(EXCERPT PROVIDED):

+---+

• EU pushes for new surveillance technology against migration, German police union asks for €35 million

    A new EU regulation on the introduction of border controls came into force in June. Unwanted entries are to be prevented using drones, motion sensors and other technologies.

    The police spoke out on Monday in the debate about stationary controls at Germany’s internal borders. Andreas Roßkopf, chairman of the GdP police union responsible for the Federal Police, warned of personnel and equipment bottlenecks. He is calling for “mobile, flexible and intelligent border controls” as well as mobile checkpoints that can be set up “flexibly and adapted to the situation”. The German government should provide around €35 million for this, he said.

    According to the Schengen Agreement concluded in 1985, the more than 400 million citizens of the EU member states as well as Switzerland, Norway, Iceland and Liechtenstein are actually allowed to cross the common internal borders without personal checks. An implementing agreement regulates “compensatory measures”, including the upgrading of the EU’s external borders and the creation of the Frontex border agency.

    The implementation of control-free internal borders is regulated in the Schengen Borders Code. Short-term exceptions apply, for example, during major political or sporting events. With the “migration crisis”, countries such as Germany, France, Austria, Denmark and Norway utilised another paragraph from 2015 to resume border controls for an initial period of six months. This measure was extended to two years. In order to continue it, the states changed the justification to an alleged “risk of terrorist attacks”.

+---+

(INFORMATION SHOWN):
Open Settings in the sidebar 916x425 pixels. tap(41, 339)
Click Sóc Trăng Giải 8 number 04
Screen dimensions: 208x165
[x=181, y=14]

+---+

Could you continue the article on EU border controls and surveillance technology from where its last paragraph ends? Nothing in the listing is needed.

(ANSWER BELOW):
    The EU Commission, as “guardian of the EU treaties” also responsible for compliance with the Schengen Agreement, repeatedly reprimanded the governments concerned for the internal border controls that had been in place for almost ten years. In 2021, it presented a proposal to revise the Borders Code. After three years, the member states and Parliament agreed on a final version, which came into force in June 2024. It distinguishes between “foreseeable” and “unforeseeable threats”.

    Controls due to “foreseeable threats”, which are to last longer than six months, require a risk analysis by proclaiming states. This should examine whether the objectives can be achieved by more lenient means. The Commission must comment on extensions of more than 18 months. Border controls due to the same “exceptional situation with a persistent threat” may not exceed a total of three years.

    Regulations for pandemics were also included, according to which the EU’s external borders can be partially closed or testing, quarantine and self-isolation measures can be prescribed by a Council decision.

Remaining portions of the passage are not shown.